| What you are asked to do |
Return the full listing word for word, but drop every picture from it.

| Provided information |
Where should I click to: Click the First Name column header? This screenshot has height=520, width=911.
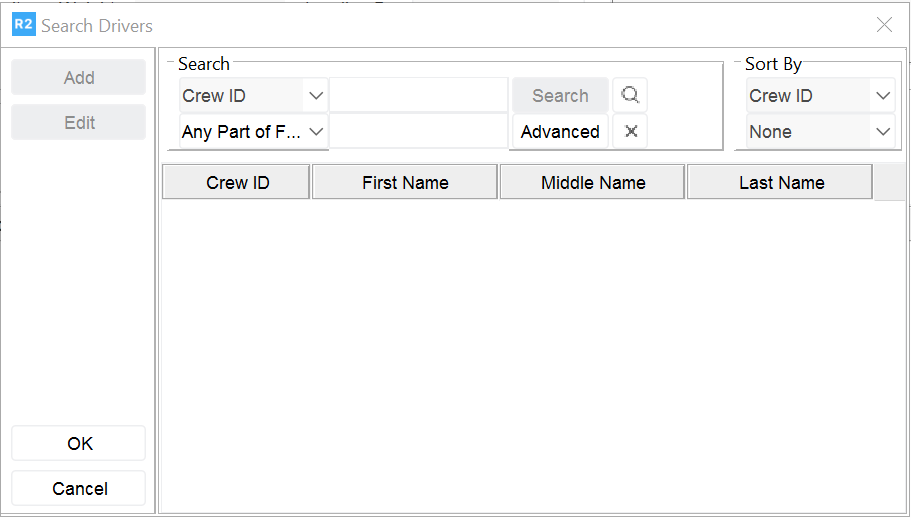tap(405, 183)
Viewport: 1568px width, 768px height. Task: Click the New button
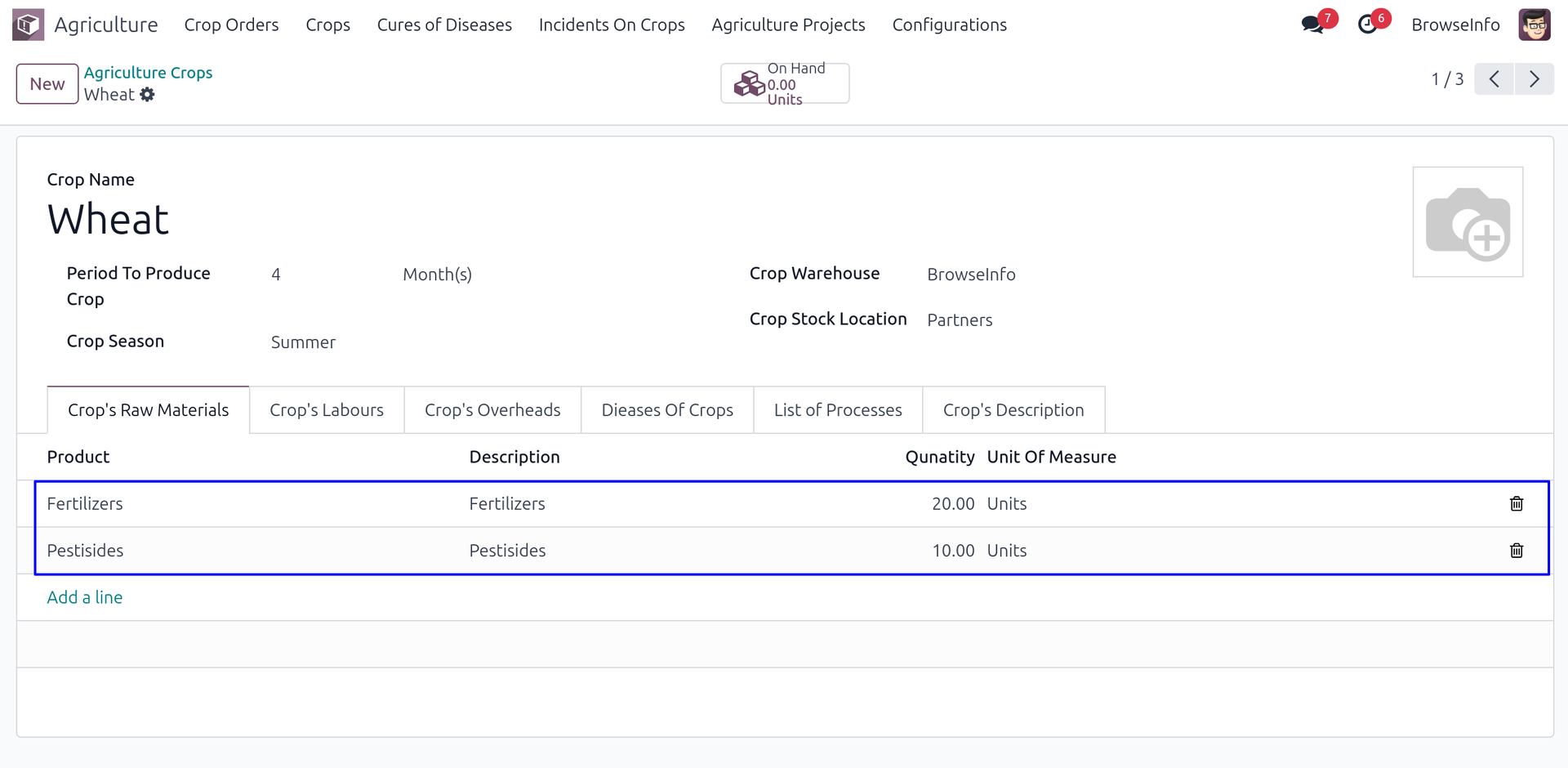click(47, 84)
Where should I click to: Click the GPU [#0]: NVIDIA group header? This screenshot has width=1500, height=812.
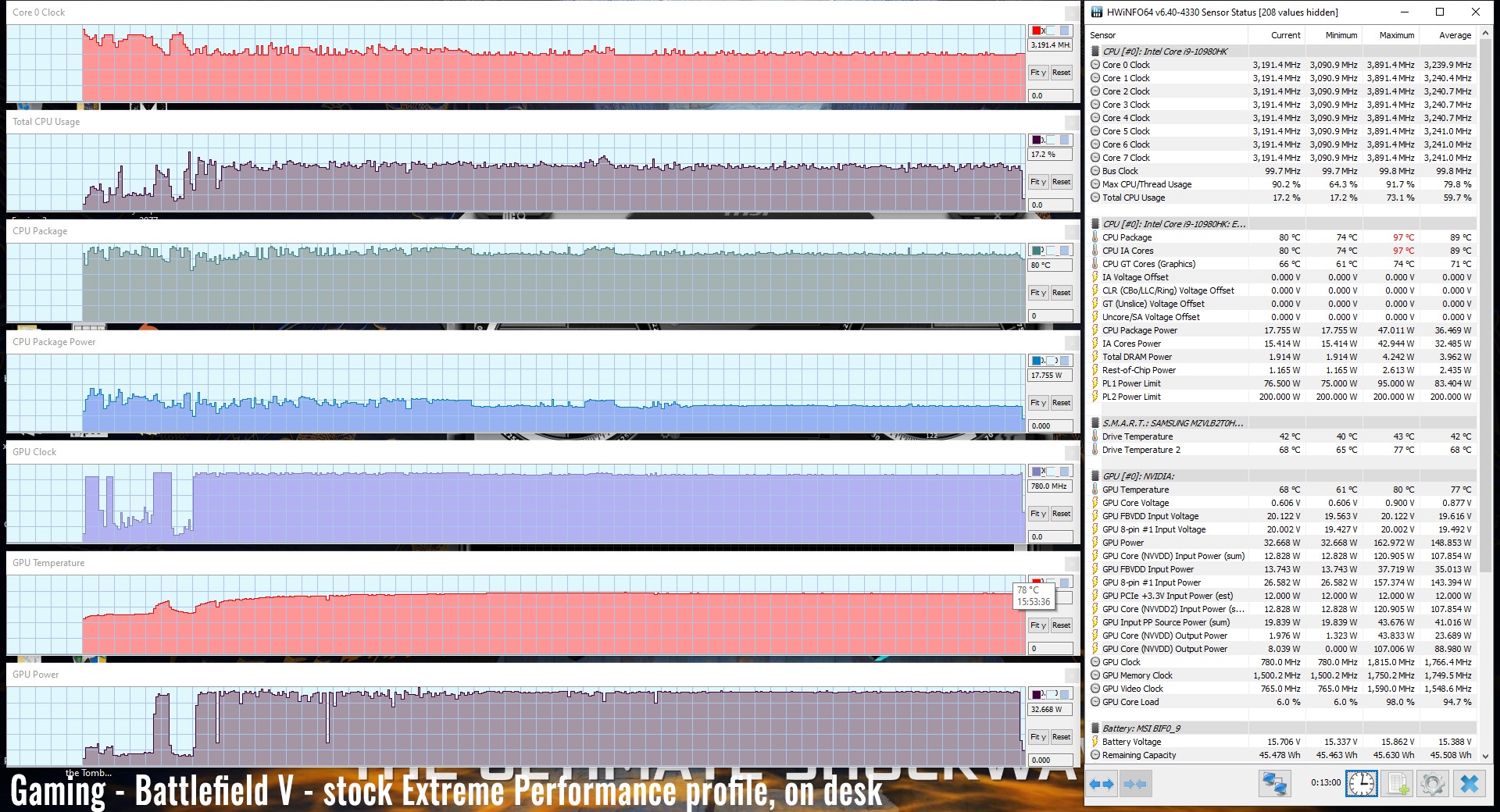tap(1138, 476)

| Answer to this problem |
Where should I click to: Click the First Name column header? This screenshot has height=520, width=911.
tap(405, 183)
Viewport: 1568px width, 768px height. Task: Click the New button
click(47, 84)
Where should I click to: Click the GPU [#0]: NVIDIA group header? This screenshot has width=1500, height=812.
tap(1138, 476)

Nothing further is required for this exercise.